Write out again the lines from the line with "English (80, 2485)" up to and including the line with "Homepage (170, 166)", exactly as they stand below, and skip any picture.

Start of INFORMATION SUPPLIED

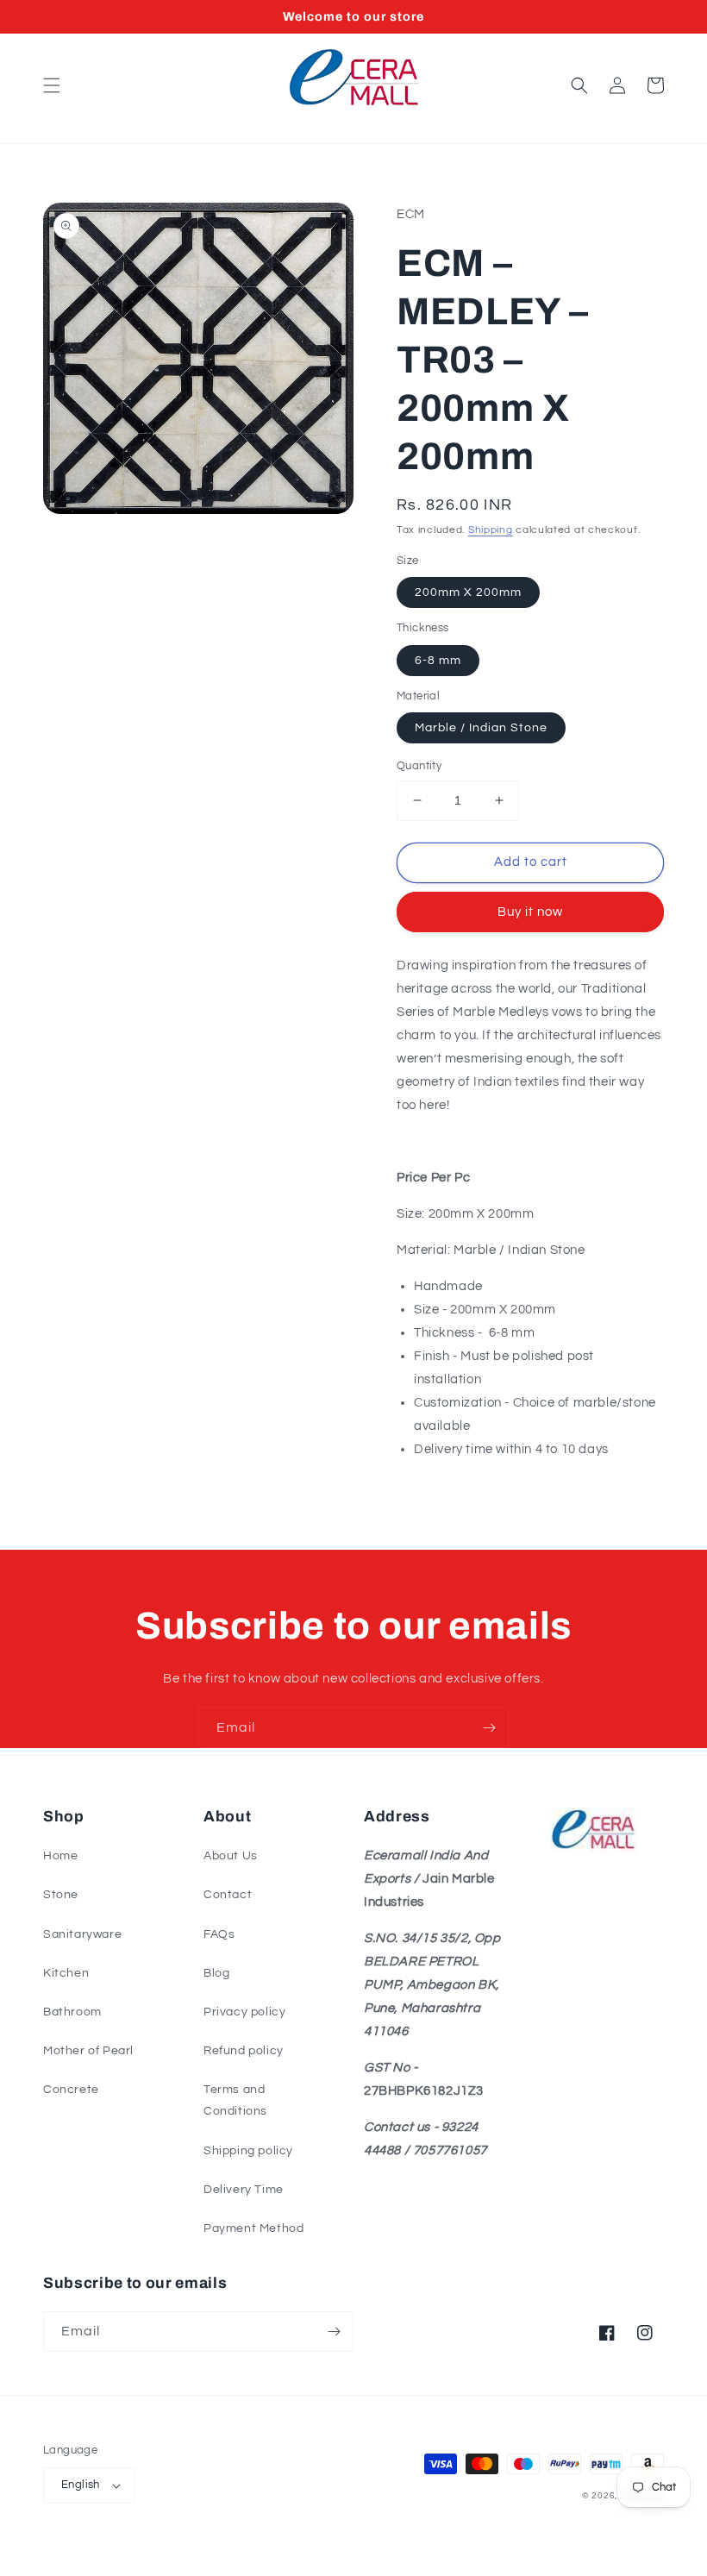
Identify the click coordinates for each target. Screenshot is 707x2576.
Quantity (419, 766)
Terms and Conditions (235, 2100)
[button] (52, 85)
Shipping (490, 530)
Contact (227, 1895)
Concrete (71, 2090)
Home (60, 1856)
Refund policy (243, 2051)
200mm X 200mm (468, 592)
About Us (230, 1856)
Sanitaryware (82, 1934)
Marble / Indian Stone (481, 728)
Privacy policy (244, 2012)
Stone (60, 1895)
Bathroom (72, 2012)
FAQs (219, 1934)
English (80, 2485)
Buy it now (530, 912)
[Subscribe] (489, 1728)
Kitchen (66, 1973)
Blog (216, 1973)
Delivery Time (243, 2190)
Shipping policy (248, 2151)
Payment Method (253, 2228)
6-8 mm (438, 661)
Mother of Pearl (88, 2051)
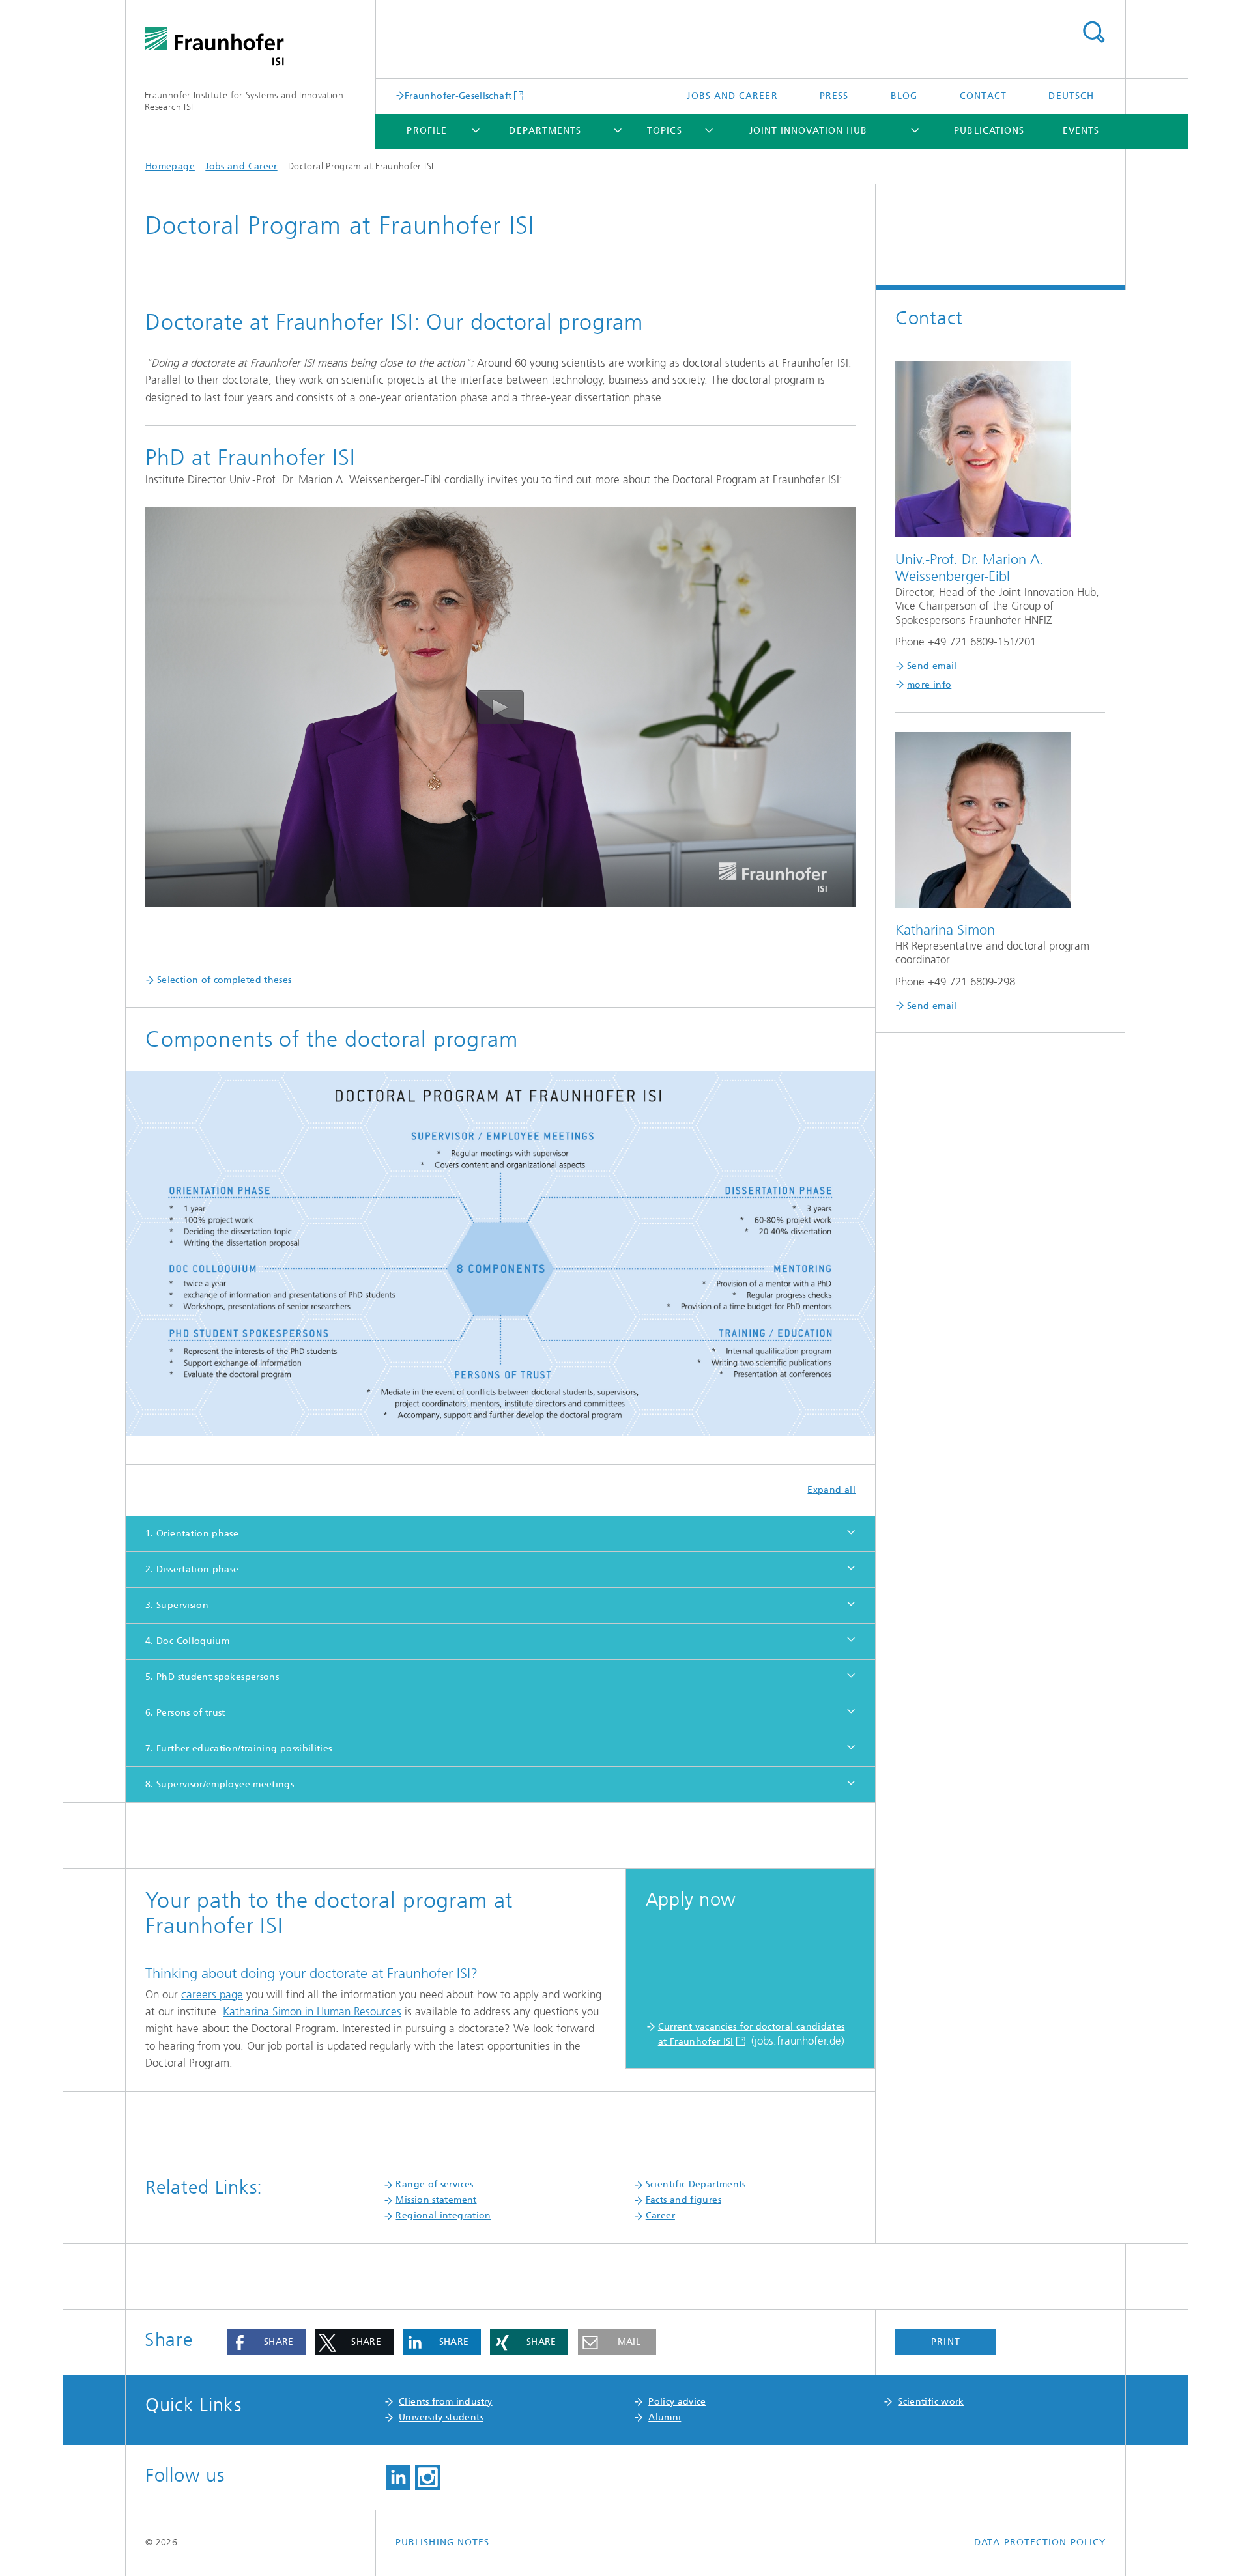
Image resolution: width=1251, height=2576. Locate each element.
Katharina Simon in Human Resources (312, 2011)
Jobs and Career (732, 96)
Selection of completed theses (224, 979)
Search (1093, 33)
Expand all (831, 1489)
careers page (212, 1994)
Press (834, 96)
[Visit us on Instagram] (427, 2478)
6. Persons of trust (185, 1712)
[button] (266, 2342)
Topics (664, 130)
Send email (932, 666)
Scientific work (931, 2401)
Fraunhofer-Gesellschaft (458, 96)
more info (929, 684)
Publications (989, 130)
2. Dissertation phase (192, 1569)
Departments (545, 130)
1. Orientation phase (191, 1533)
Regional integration (443, 2215)
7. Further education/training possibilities (238, 1748)
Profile (427, 130)
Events (1081, 130)
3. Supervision (176, 1605)
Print (945, 2341)
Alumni (664, 2417)
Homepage (170, 166)
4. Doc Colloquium (187, 1641)
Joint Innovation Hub (808, 130)
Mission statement (435, 2199)
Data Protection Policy (1040, 2542)
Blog (904, 96)
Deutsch (1071, 96)
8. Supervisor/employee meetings (219, 1784)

End of INFORMATION SUPPLIED

**ANSWER TO THIS TASK:**
English (80, 2485)
Buy it now (530, 912)
[Subscribe] (489, 1728)
Kitchen (66, 1973)
Blog (216, 1973)
Delivery Time (243, 2190)
Shipping policy (248, 2151)
Payment Method (253, 2228)
6-8 mm (438, 661)
Mother of Pearl (88, 2051)
Image resolution: width=1251, height=2576. Locate each element.
Katharina Simon in Human Resources (312, 2011)
Jobs and Career (732, 96)
Selection of completed theses (224, 979)
Search (1093, 33)
Expand all (831, 1489)
careers page (212, 1994)
Press (834, 96)
[Visit us on Instagram] (427, 2478)
6. Persons of trust (185, 1712)
[button] (266, 2342)
Topics (664, 130)
Send email (932, 666)
Scientific work (931, 2401)
Fraunhofer-Gesellschaft (458, 96)
more info (929, 684)
Publications (989, 130)
2. Dissertation phase (192, 1569)
Departments (545, 130)
1. Orientation phase (191, 1533)
Regional integration (443, 2215)
7. Further education/training possibilities (238, 1748)
Profile (427, 130)
Events (1081, 130)
3. Supervision (176, 1605)
Print (945, 2341)
Alumni (664, 2417)
Homepage (170, 166)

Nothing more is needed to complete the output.